> [WHAT IS NEEDED]: Filter the entries down to the lines holding "width", then copy those lines.

Pixel coordinate grounding data
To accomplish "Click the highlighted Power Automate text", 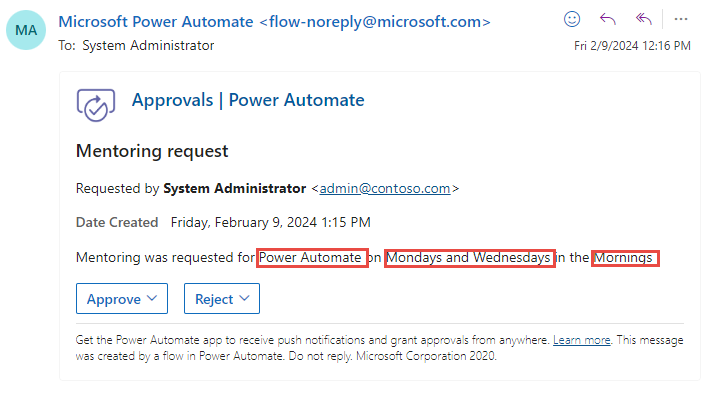I will click(x=310, y=257).
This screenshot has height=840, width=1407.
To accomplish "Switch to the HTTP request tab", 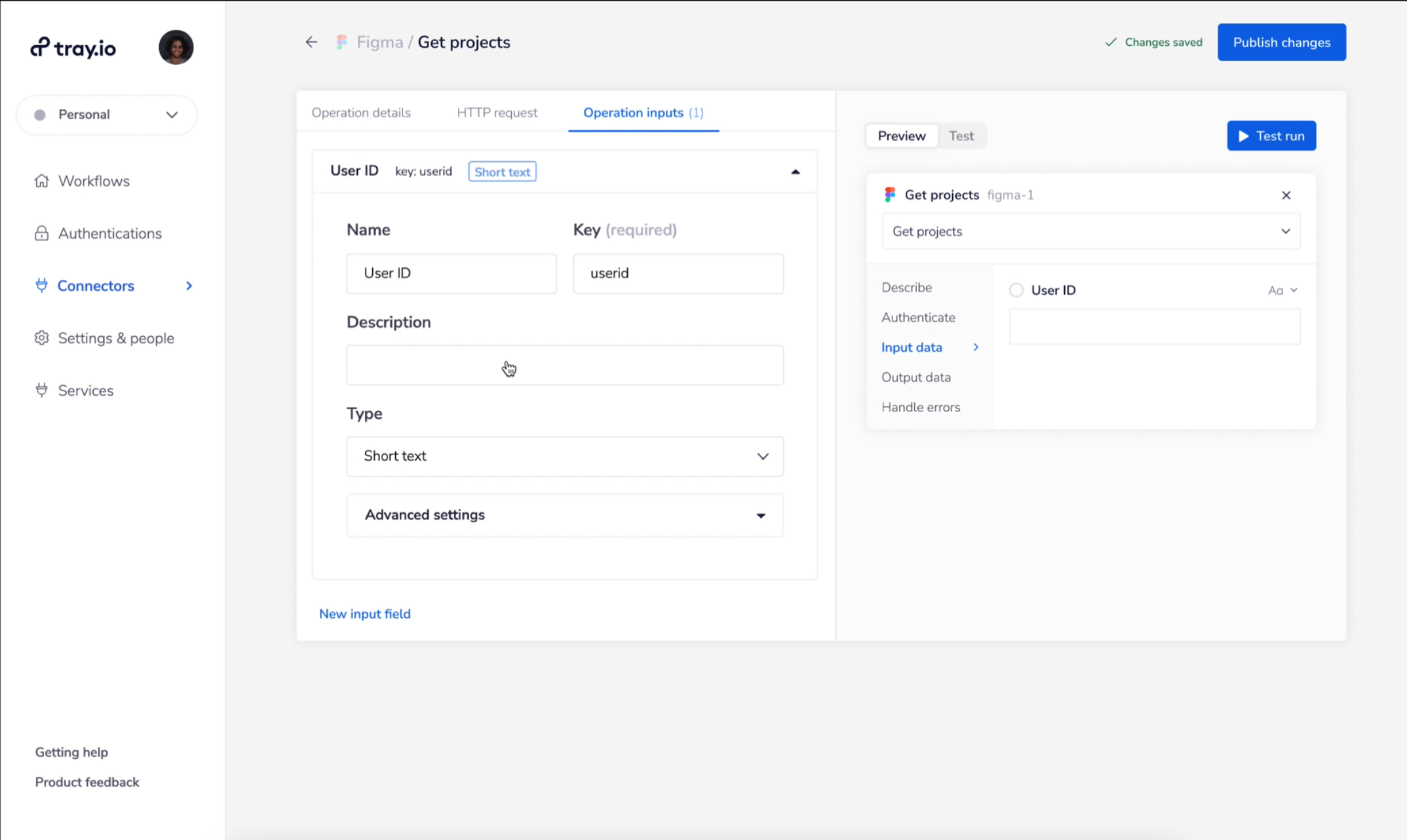I will pyautogui.click(x=497, y=112).
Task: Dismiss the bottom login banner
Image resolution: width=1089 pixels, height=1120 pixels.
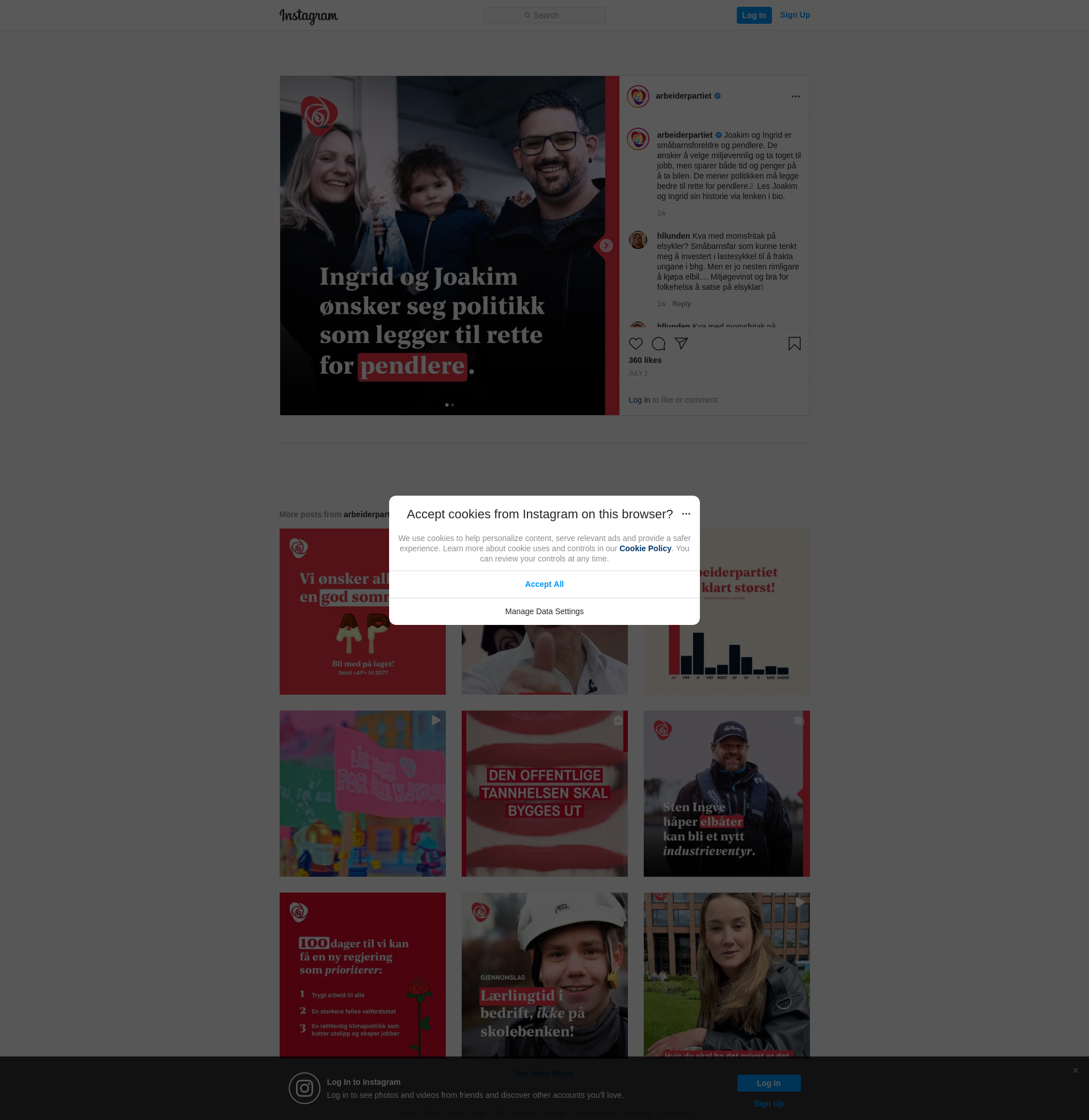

> [REPLY]:
This screenshot has height=840, width=1407.
Image resolution: width=1089 pixels, height=1120 pixels.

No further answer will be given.